Radar is awesome.
When most people think of radar, they imagine a line sweeping around an old CRT display with its characteristic green hue – interrupted by approaching aircraft, or perhaps distant ships over the horizon. While our experience with cameras and GPS has remained up-to-date as hardware has advanced, our perceptions of radar are largely based on a sensor of the past. And even among roboticists who should know a little more about available sensors, this technology is underutilised.
However, radar has advanced far beyond the point of crude object detection and is changing the way mobile robots navigate. Navtech’s FMCW scanning radar allows us to observe the world in 400 equally-spaced azimuthal slices, each containing 2000 range measurements. This equates to a circular 360-degree scan of the environment, 500 metres all around, at a resolution of 0.25 metres per bin. These 800 000 readings update 4 times every second and tell us about the scene structure in great detail, making radar useful for far more than just detecting what large metallic objects might be approaching us. By observing the static environment itself, we can determine our pose in the world – as previously demonstrated and summarised here as Radar Odometry (RO).
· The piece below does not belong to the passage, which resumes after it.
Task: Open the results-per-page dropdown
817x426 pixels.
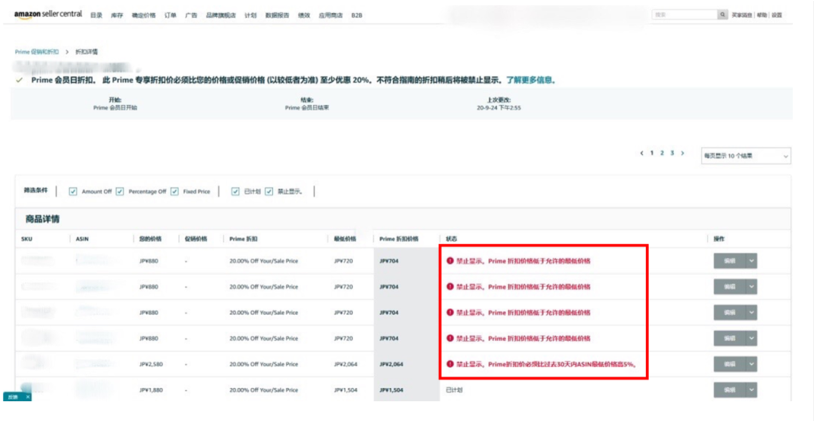Action: pos(745,156)
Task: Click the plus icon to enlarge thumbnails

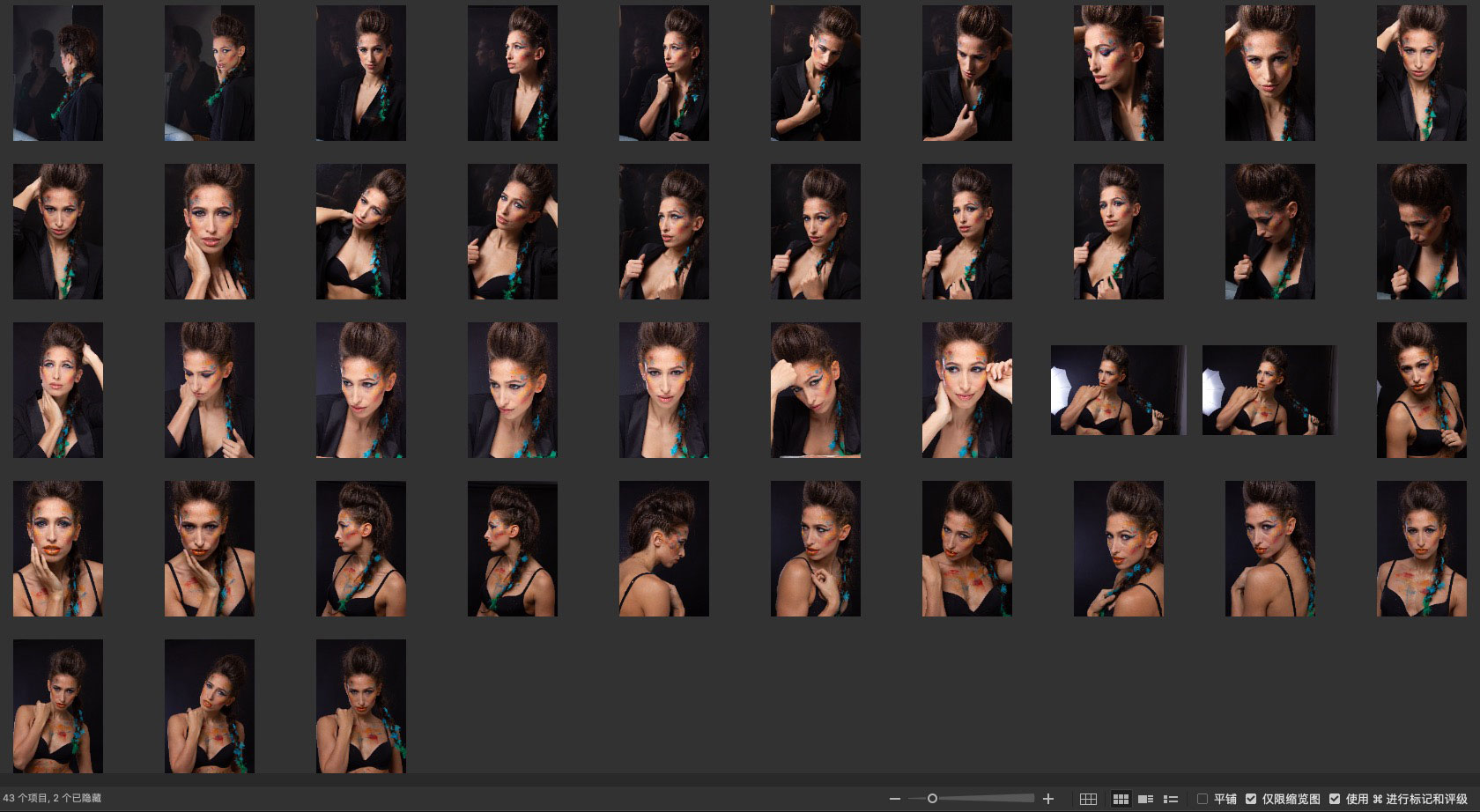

And while cameras, lidar, and GPS have been successful in pose estimation and localisation tasks, they fail under certain challenging conditions. Cameras don’t function in direct sunlight, lidar isn’t great in the rain, and GPS won’t work indoors. Although a multi-sensor approach allows us to use sensors with different failure modes to achieve robust autonomy, none of these offer something our radar does – reliable performance in any lighting and weather conditions, at any time of day or night, with no external infrastructure, indoors or on top of a volcano (more on this later).
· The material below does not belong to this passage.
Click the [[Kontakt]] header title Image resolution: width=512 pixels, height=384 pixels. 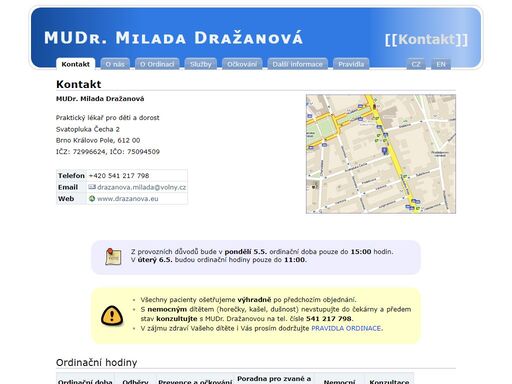click(x=426, y=39)
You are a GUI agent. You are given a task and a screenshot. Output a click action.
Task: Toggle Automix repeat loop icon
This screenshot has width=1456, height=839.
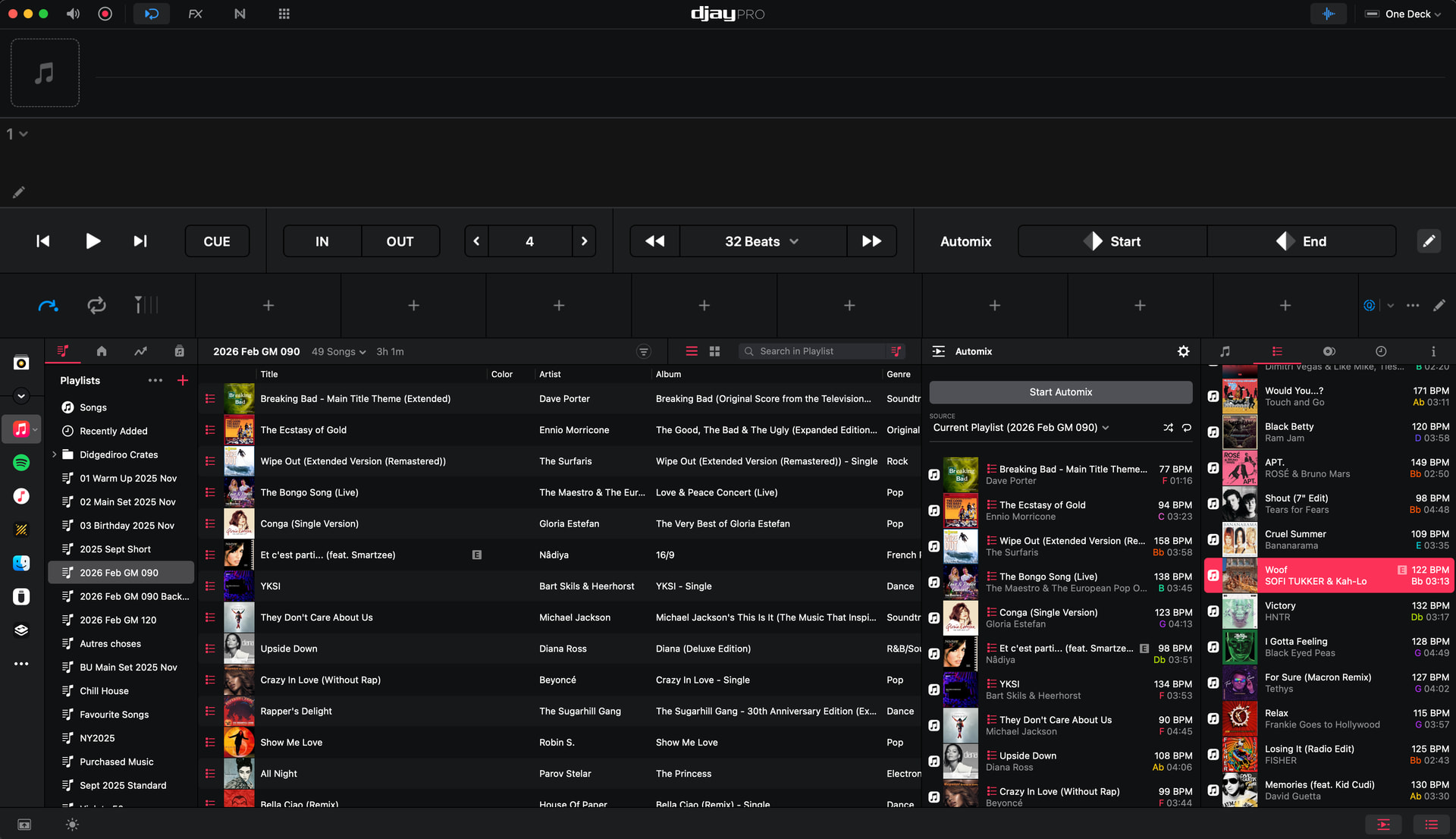click(x=1187, y=428)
As mentioned earlier, radar measurements are arranged in azimuths, each containing a set number of range bins. The radar takes 2000 measurements along a fixed azimuth at different ranges that are 0.25 metres apart. It then rotates to the next azimuth and performs another measurement, repeating this process as it sweeps to 400 different angular positions. To image our radar data, each of these azimuth readings can be made into a line of pixels, where each column represents a single azimuth with range bins (pixels) near the bottom of the image corresponding to nearby objects (right portion of video shows this angle vs range image). Alternatively, for a more intuitive visualisation, we can wrap these azimuth readings around a centre point and arrange them into a Cartesian image that provides an overhead view of the scene in XY coordinates (left portion of video). The following clip gives an idea as to what our data looks like once it has been imaged:
Video showing both views of radar data from the Oxford 10k loop.
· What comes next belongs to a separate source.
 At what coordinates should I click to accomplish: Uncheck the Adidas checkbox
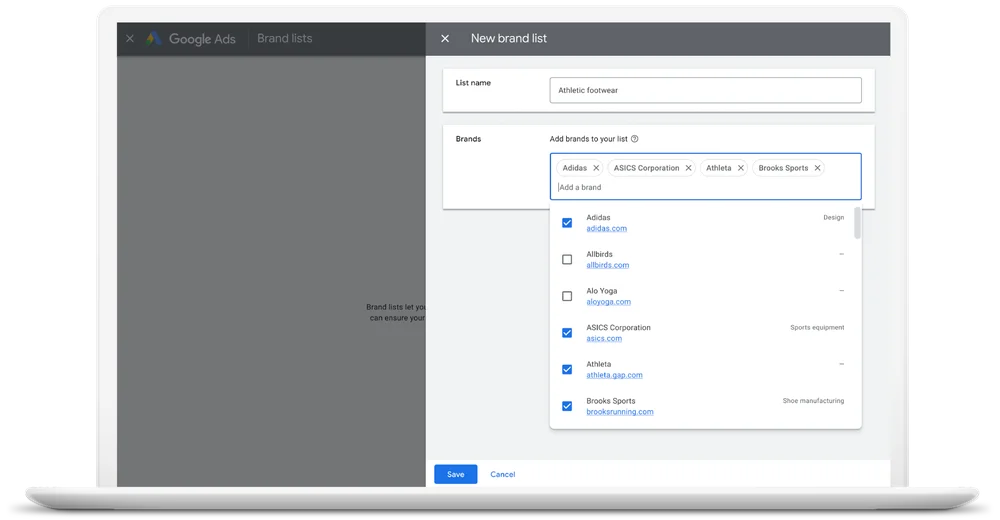point(567,223)
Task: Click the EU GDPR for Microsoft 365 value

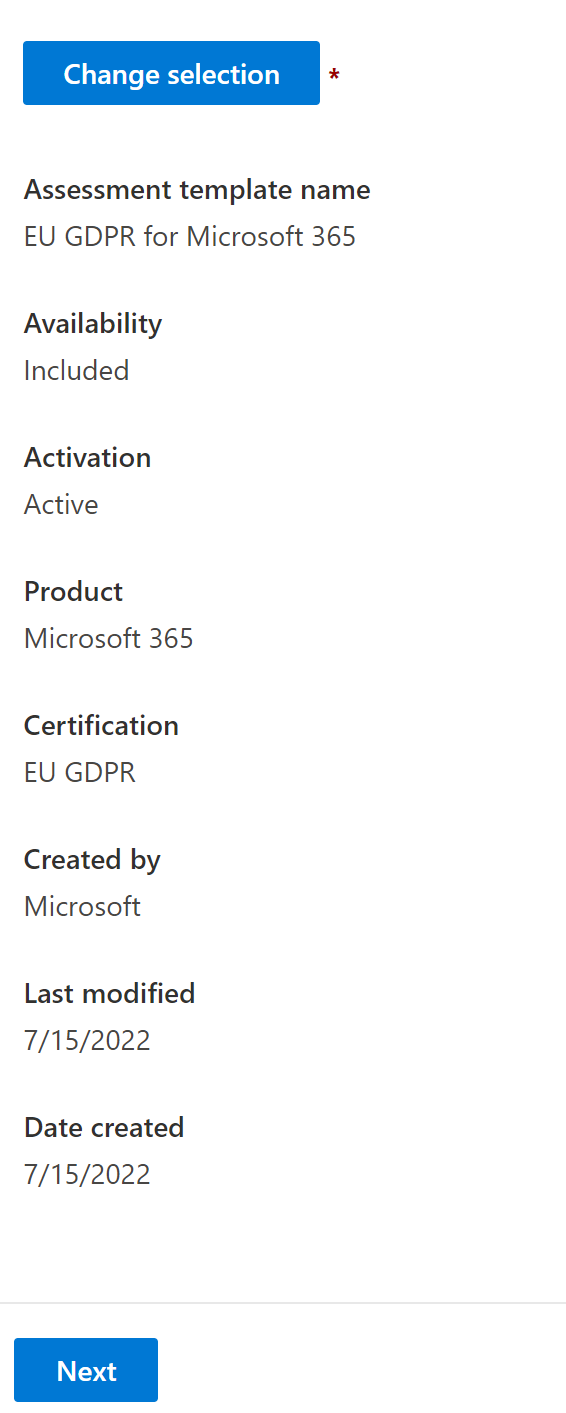Action: tap(190, 237)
It doesn’t take long to realise that working with radar data is not simple – this sensor interacts with objects in the environment in ways that are difficult to predict, making the resulting measurements complex. It isn’t immediately obvious as to which of the returns are real objects, and what might just be a reflection off the side of a nearby bus or lamp post. Have a look at these two frames for example – taken 0.25 seconds apart, we can see how sensitive radar is to relatively minor pose increments:
Radar data is complex – notice how these sequential scans are sensitive to small pose increments.
Some of our latest research has addressed these complexities by using weak supervision to actively downsample these measurements and retain spatially coherent features. In other words, we’ve developed a filter that only keeps the measurements in the current frame that are likely to be observed in the next. This allows our radar navigation algorithms to run significantly faster than before – recall from earlier, there are 800 000 points that could potentially be considered during pose estimation, so knowing which of these to discard before we begin processing is really important.
Continuing to develop our interest in radar is a pretty sensible thing to do. If we’re able to get around the difficulties associated with using this sensor, many of the challenges that make autonomy implausible in harsh environments fall away. Earlier in the year we travelled to Iceland to outfit a custom off-road truck with a few of our sensors, including radar. Our data capturing involved covering some difficult terrain, ranging from dense forests in the pitch dark to the top of a volcano at sunrise (incidentally this was the same volcano that erupted and shut down air traffic across Europe for a week in 2010 – Eyjafjallajökull if anyone was curious). We crossed a few streams and bumped our heads more than once on the roof of the inside of the vehicle, returning with a fresh sense of what it’ll take to navigate in environments that aren’t as forgiving as urban Oxford.
(hint: we’ll need a radar.)
Driving up a glacier in Iceland to the Eyjafjallajökull volcano during a data collection run – just another day at the Oxford Robotics Institute (although admittedly this was a Friday).